Quem tem medo do dentista?
O ambiente de consultório, os cheiros, o som dos instrumentos, a cadeira e a simples indumentária do dentista despoletam em muitos pacientes um receio quase que irracional. Designado de odontofobia, este medo caracteriza-se por um transtorno de ansiedade do género sangue-injecção-ferimentos.
“Há adultos que chegam ao consultório com experiências menos agradáveis, mas temos que demonstrar que se doeu uma vez, desta feita isso não acontecerá”, explica Eunice Carrilho, médica dentista e docente universitária. “Palavras como dor não devem empregar-se no diálogo com estes pacientes”, aconselha.
Hollywood e o “terror da cadeira de dentista”
Este instinto primário, como é o pavor, foi apropriado por Hollywood, fazendo da imagem do dentista um labirinto propício ao cinema de terror. Iconográfico e excessivo, o filme O Dentista, de 1996, inspira-se na história real do dentista e ‘serial killer’ norte-americano Glennon Engleman.

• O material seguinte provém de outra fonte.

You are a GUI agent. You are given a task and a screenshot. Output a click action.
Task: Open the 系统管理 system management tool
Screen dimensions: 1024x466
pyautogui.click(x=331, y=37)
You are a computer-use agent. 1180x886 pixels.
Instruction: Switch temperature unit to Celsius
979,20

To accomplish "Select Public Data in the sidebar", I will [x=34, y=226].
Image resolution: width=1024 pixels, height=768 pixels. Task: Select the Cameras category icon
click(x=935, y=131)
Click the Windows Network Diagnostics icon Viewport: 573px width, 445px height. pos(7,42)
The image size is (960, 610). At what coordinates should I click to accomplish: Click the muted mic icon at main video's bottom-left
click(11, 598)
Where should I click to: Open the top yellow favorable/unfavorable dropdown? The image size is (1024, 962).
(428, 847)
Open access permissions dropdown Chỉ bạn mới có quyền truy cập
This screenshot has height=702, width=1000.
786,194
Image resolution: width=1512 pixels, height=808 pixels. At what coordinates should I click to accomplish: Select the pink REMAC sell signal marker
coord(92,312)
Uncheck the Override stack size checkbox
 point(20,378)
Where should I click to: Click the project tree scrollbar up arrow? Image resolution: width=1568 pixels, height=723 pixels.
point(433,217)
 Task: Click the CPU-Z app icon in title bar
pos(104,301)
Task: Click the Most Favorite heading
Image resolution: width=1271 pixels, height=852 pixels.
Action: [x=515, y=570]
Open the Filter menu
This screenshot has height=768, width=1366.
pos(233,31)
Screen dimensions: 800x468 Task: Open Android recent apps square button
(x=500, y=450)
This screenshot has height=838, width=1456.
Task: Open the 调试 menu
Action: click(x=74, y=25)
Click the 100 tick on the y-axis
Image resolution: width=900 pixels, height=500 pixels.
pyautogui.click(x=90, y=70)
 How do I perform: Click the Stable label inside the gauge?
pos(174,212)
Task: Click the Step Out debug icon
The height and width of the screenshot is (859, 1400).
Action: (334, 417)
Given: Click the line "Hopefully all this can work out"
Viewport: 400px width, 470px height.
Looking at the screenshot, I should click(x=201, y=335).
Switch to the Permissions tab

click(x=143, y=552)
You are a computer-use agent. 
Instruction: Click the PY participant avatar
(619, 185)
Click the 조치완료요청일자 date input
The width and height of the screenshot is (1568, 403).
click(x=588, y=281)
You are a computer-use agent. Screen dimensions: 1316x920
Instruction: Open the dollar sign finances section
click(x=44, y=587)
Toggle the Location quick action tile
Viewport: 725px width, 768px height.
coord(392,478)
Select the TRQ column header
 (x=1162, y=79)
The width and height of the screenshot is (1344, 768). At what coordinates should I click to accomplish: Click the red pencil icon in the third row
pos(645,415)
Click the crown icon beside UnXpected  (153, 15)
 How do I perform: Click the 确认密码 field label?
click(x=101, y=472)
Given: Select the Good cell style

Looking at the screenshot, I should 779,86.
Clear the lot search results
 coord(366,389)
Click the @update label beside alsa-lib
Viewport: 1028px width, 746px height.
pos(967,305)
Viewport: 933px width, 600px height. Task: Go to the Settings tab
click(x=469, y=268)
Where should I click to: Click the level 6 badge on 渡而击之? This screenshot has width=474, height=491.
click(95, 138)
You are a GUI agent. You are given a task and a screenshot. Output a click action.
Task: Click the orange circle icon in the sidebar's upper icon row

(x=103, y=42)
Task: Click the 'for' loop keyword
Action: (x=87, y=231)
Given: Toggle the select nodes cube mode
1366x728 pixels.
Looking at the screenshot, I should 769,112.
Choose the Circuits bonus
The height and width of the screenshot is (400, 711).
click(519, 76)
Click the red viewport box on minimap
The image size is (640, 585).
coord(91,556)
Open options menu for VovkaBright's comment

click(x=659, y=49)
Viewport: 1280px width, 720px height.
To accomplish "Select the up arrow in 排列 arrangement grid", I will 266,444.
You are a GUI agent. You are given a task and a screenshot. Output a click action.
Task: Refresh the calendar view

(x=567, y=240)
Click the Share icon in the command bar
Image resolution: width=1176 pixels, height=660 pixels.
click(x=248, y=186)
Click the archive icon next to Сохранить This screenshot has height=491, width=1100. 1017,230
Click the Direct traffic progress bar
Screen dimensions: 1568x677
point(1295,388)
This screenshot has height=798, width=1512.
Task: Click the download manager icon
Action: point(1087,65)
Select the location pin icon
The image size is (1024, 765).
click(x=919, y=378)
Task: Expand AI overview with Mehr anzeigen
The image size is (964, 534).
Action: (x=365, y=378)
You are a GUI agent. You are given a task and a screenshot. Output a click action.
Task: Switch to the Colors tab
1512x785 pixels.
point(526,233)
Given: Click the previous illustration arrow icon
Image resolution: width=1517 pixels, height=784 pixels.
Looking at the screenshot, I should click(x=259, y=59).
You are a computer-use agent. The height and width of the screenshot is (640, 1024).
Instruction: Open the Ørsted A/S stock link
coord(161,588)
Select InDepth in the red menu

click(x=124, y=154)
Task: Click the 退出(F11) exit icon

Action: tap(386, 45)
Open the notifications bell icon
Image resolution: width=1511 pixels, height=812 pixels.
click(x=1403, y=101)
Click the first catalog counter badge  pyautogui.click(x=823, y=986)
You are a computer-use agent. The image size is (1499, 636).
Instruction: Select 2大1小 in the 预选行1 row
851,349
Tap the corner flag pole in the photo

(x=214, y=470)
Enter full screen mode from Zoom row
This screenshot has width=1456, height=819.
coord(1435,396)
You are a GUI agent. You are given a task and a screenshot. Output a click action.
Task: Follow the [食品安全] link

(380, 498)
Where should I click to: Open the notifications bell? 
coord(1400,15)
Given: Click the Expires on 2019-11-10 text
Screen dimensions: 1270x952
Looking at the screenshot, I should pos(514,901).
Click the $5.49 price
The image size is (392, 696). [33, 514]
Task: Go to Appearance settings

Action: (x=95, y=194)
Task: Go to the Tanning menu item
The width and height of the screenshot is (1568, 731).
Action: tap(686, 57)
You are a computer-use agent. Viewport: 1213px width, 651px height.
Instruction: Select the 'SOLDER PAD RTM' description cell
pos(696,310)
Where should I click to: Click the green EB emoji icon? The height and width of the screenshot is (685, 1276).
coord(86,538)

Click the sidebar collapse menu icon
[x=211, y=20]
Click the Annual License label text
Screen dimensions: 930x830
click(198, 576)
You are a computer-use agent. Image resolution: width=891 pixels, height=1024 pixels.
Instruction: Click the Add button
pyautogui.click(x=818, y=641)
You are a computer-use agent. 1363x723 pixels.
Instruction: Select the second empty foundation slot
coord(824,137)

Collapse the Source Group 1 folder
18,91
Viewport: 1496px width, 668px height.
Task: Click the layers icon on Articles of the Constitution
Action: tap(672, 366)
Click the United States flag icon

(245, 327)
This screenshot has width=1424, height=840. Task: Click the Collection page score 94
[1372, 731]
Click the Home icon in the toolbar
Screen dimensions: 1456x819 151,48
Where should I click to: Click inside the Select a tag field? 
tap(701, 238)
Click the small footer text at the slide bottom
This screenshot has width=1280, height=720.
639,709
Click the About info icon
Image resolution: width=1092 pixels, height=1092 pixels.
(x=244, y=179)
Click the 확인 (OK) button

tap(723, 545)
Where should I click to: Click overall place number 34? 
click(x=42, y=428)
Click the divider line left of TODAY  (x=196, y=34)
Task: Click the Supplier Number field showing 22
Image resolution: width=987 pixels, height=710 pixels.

Realizado por Brian Yuzna, o filme conta ainda com uma sequela, O Dentista 2.
O enredo reproduz uma variante do cientista louco em forma de dentista. O Dr. Alain Feinstone, ao descobrir as infidelidades da sua mulher, parte rumo a uma espiral de violência, fazendo das bocas dos seus pacientes e das cadeiras dentárias locais de flagelação.
“Pequena Loja dos Horrores”, com Steve Martin
“O Dentista, em especial o primeiro, assume-se, de facto, como o grande filme que usa a figura do dentista, apresentando a sua profissão como um exercício de terror”, afirma António Reis, programador do Festival Internacional de Cinema do Porto (Fantasporto).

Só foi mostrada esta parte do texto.